Regex: Any character in character class

S

Sebastian

I want to match any sequence of characters, including line breaks, in a
suffix of a multi-line string.

I do not want to use Pattern.DOTALL, because line breaks are not
permissible everywhere. I cannot write [.]* because dot loses its
special meaning inside a character class.

I have come up with [\S\s]*
as meaning any sequence of non-whitespace or whitespace (incl.
line-breaks). Is there a better way?

-- Sebastian
 
A

Arne Vajhøj

I want to match any sequence of characters, including line breaks, in a
suffix of a multi-line string.

I do not want to use Pattern.DOTALL, because line breaks are not
permissible everywhere. I cannot write [.]* because dot loses its
special meaning inside a character class.

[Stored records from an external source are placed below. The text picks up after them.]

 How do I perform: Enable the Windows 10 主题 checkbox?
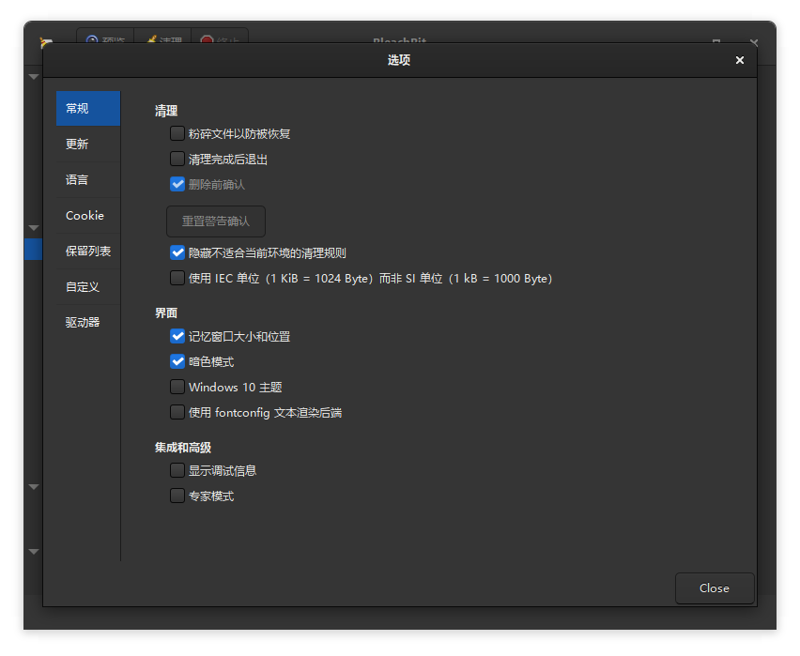point(177,387)
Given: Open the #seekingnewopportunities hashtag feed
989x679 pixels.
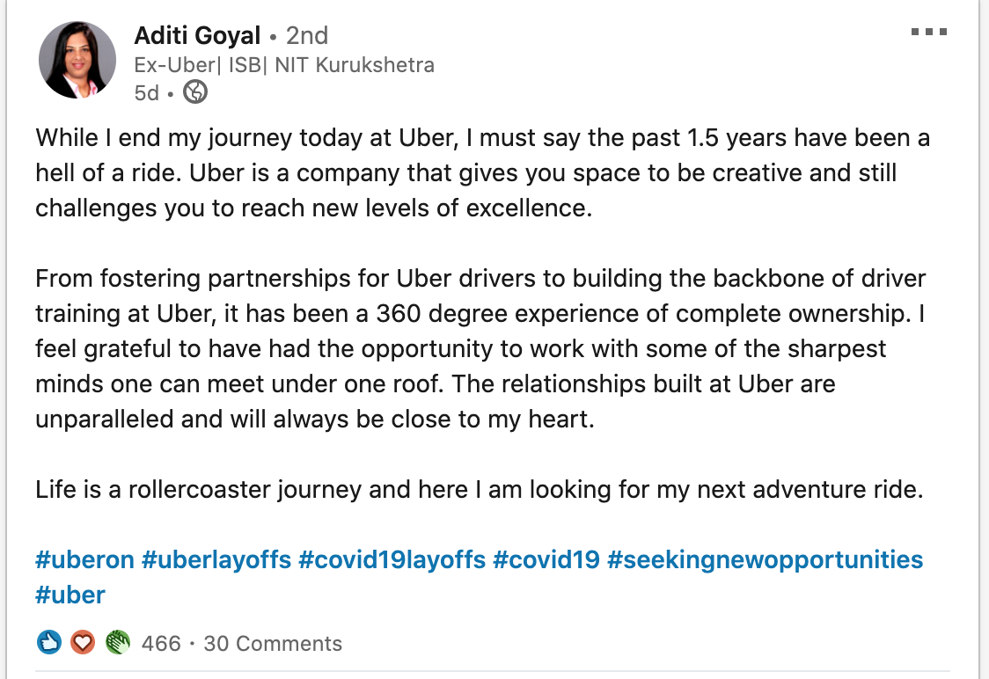Looking at the screenshot, I should (766, 559).
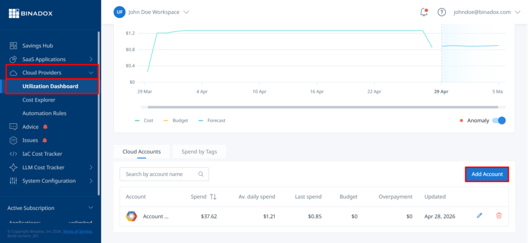Click the pencil edit icon for the account
Viewport: 528px width, 243px height.
(480, 215)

I have come up with [\S\s]*
as meaning any sequence of non-whitespace or whitespace (incl.
line-breaks). Is there a better way?

Do you always want to accept line breaks or not? If not then when?

Arne
 
A

Arved Sandstrom

I want to match any sequence of characters, including line breaks, in a
suffix of a multi-line string.

I do not want to use Pattern.DOTALL, because line breaks are not
permissible everywhere. I cannot write [.]* because dot loses its
special meaning inside a character class.

I have come up with [\S\s]*
as meaning any sequence of non-whitespace or whitespace (incl.
line-breaks). Is there a better way?

Do you always want to accept line breaks or not? If not then when?

Arne
Good question.

I take it the suffix is a generic last-N characters of the string
(Assumption #1). I take it that line breaks are OK in the suffix, not
necessarily so in the rest of the string (Assumption #2).

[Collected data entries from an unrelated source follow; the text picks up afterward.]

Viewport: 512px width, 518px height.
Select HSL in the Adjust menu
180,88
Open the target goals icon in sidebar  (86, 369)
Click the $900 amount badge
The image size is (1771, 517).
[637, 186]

If you don't mind me asking, why don't you just grab the suffix, the
last N characters, with substring()? That *is* your match.

AHS
 
S

Sebastian

Am 31.01.2013 04:27, schrieb Arne Vajhøj:
I want to match any sequence of characters, including line breaks, in a
suffix of a multi-line string.

I do not want to use Pattern.DOTALL, because line breaks are not
permissible everywhere. I cannot write [.]* because dot loses its
special meaning inside a character class.

I have come up with [\S\s]*
as meaning any sequence of non-whitespace or whitespace (incl.
line-breaks). Is there a better way?

Do you always want to accept line breaks or not? If not then when?

Arne
the string I want to match basicallyhas two parts (a "protocol" and a
"selection expression"). I want to allow line breaks anywhere in the
selection expression, but not in the protocol.
-- S.
 
L

Lew

Sebastian said:
the string I want to match basicallyhas two parts (a "protocol" and a
"selection expression"). I want to allow line breaks anywhere in the
selection expression, but not in the protocol.

How do you tell which part is which?
 
A

Arne Vajhøj

Am 31.01.2013 04:27, schrieb Arne Vajhøj:
I want to match any sequence of characters, including line breaks, in a
suffix of a multi-line string.

I do not want to use Pattern.DOTALL, because line breaks are not
permissible everywhere. I cannot write [.]* because dot loses its
special meaning inside a character class.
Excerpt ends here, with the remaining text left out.